Que faire ? Le métropolitain Athanase eut recours, comme à chacun des innombrables scandales, qui déshonorent depuis plusieurs années l’Église schismatique[68] de Roumanie, à un procédé simple et pratique, employé avec succès partout où peut fleurir la haine de Rome. Il fit traiter les propos du prêtre Vasilesco d’infâmes calomnies inventées par les Jésuites, et le prêtre lui-même d’agent officiel à la solde du Pape. Pour donner plus de solennité et de poids à ce système de défense, le métropolitain mobilisa les prêtres de la capitale et leur fit signer, à la suite d’une démonstration publique à grand fracas, une adresse souverainement injurieuse pour le clergé catholique, accusé de tous les crimes, de toutes les conspirations.
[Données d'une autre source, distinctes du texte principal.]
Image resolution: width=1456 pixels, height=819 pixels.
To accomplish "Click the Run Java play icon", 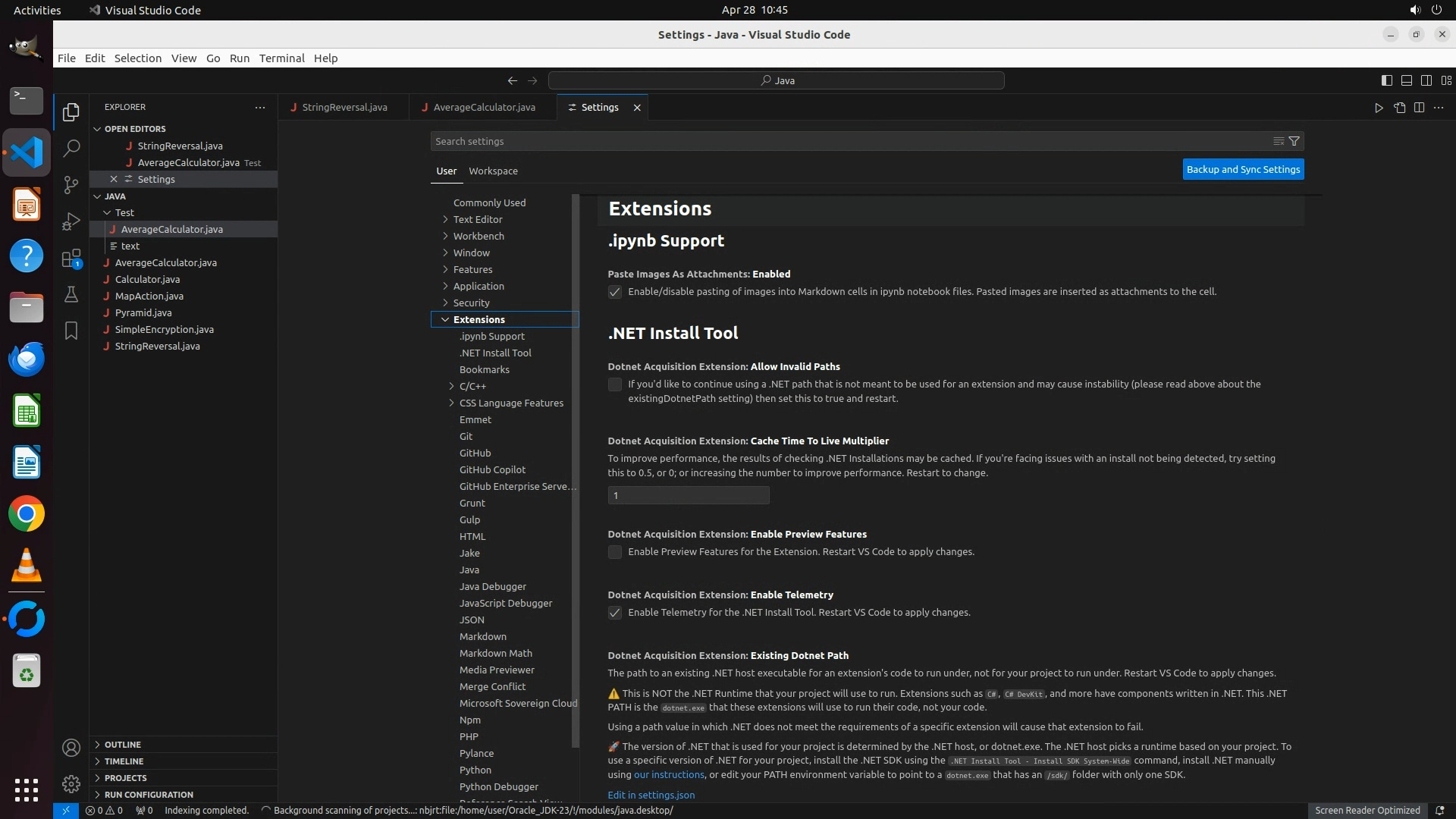I will 1379,108.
L’émotion fut considérable. Le métropolitain l’entretenait de son mieux ; traducteur d’une longue, médiocre et venimeuse Histoire de l’Église écrite en allemand, il semblait appliquer les connaissances ainsi gagnées à reproduire l’histoire de Titus Oates[69], et à faire bénéficier son cas des expériences protestantes devenues chères à son cœur. Au lieu d’une justification, une diversion ; au lieu d’une défense difficile, une attaque calomnieuse aussi aisée que lâche, opérée contre une minorité persécutée qui n’avait aucun moyen de se défendre. Telle fut sa trouvaille.
Malgré tout, le truc n’aurait pas pleinement réussi si les événements étaient venu apporter une diversion plus solide et détourner l’attention du fond du débat. Pris de court pour étayer sa calomnie, le métropolitain se faisait interviewer à jet continu et contait, à qui voulait l’entendre, sur le « grand complot catholique », les récits tout à la fois les plus invraisemblables et les plus incohérents. C’était, en général, fort mal imaginé, et cela n’eût pas mené loin notre sire. Mais, parmi ces propos, une assertion venait mettre en cause un prêtre catholique, justement estimé à Bucarest, même des schismatiques, Mgr Baud, monégasque d’origine, établi depuis trente ans dans le pays et curé de la cathédrale. Le métropolitain dépeignant l’audace (sic) des propagandistes catholiques, mentionnait que « leur impudence allait jusqu’à se prévaloir de la simple politesse des métropolitains à leur égard, pour faire croire à de prétendues conversions : l’un d’eux, membre du clergé papiste, qui fréquentait parfois la métropole, avait été ainsi jusqu’à narrer l’abjuration in extremis du métropolitain Joseph Gheorghian[70]. »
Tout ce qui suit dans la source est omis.